Bayimba Comes of Age
By Elizabeth Namakula
There is always something to say about consistency and hard work — less disappointments. This is what the Bayimba International Festival of the Arts has come to stand for amongst city dwellers in Kampala. For seven years now, during the month of September, the festival has treated audiences to a feast of the arts; ranging from music, dance, drama and poetry to the visual arts, film, fashion and crafts.
This was not always the case. The year was 2011, the place — Femrite Resource Centre.
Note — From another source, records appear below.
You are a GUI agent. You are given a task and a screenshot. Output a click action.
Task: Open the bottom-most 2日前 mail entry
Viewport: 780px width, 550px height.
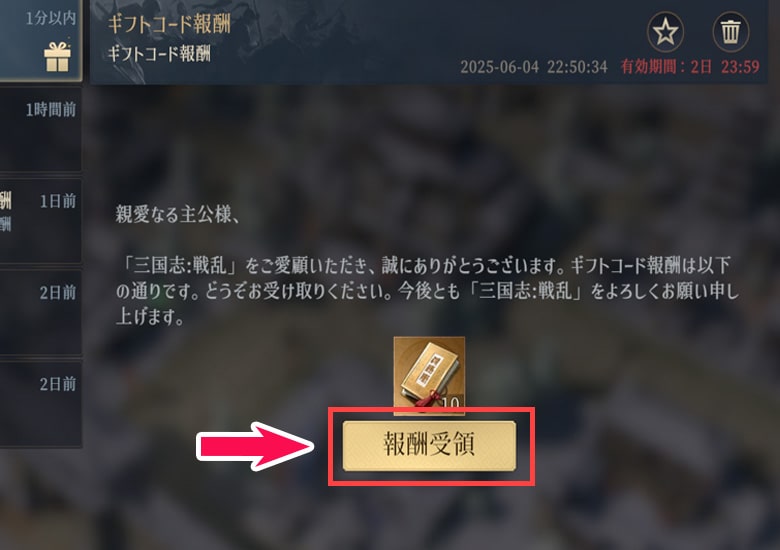coord(41,404)
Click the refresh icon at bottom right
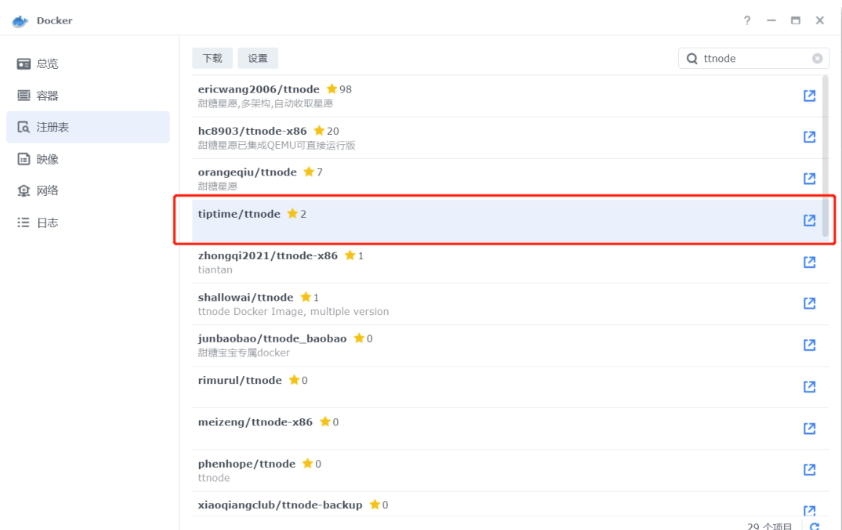Image resolution: width=842 pixels, height=530 pixels. point(814,526)
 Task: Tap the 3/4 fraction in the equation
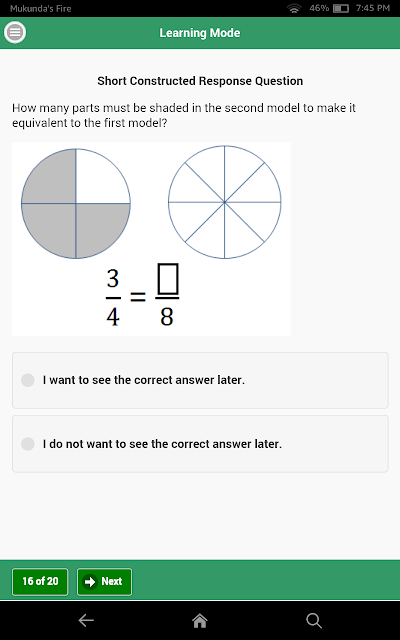pos(113,298)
Seated around a large table were creative writers and before them a young man dressed in a light blue shirt and grey pants. He had ear studs in his ears. Everyone wanted to know what he was planning to talk about.
A few minutes later, he had captured our attention. His topic was the Bayimba International Festival of the Arts, a little known subject. To him it was something to be passionate about; so much so that he had forgotten creative writers are different from arts journalists.
He said the name bayimba is a Luganda word which simply means “they are singing”. He continued to share that there were regional festivals in Mbale, Jinja and Gulu in the month of May and a major one in Kampala in September. He was before us because he needed writers to cover these events.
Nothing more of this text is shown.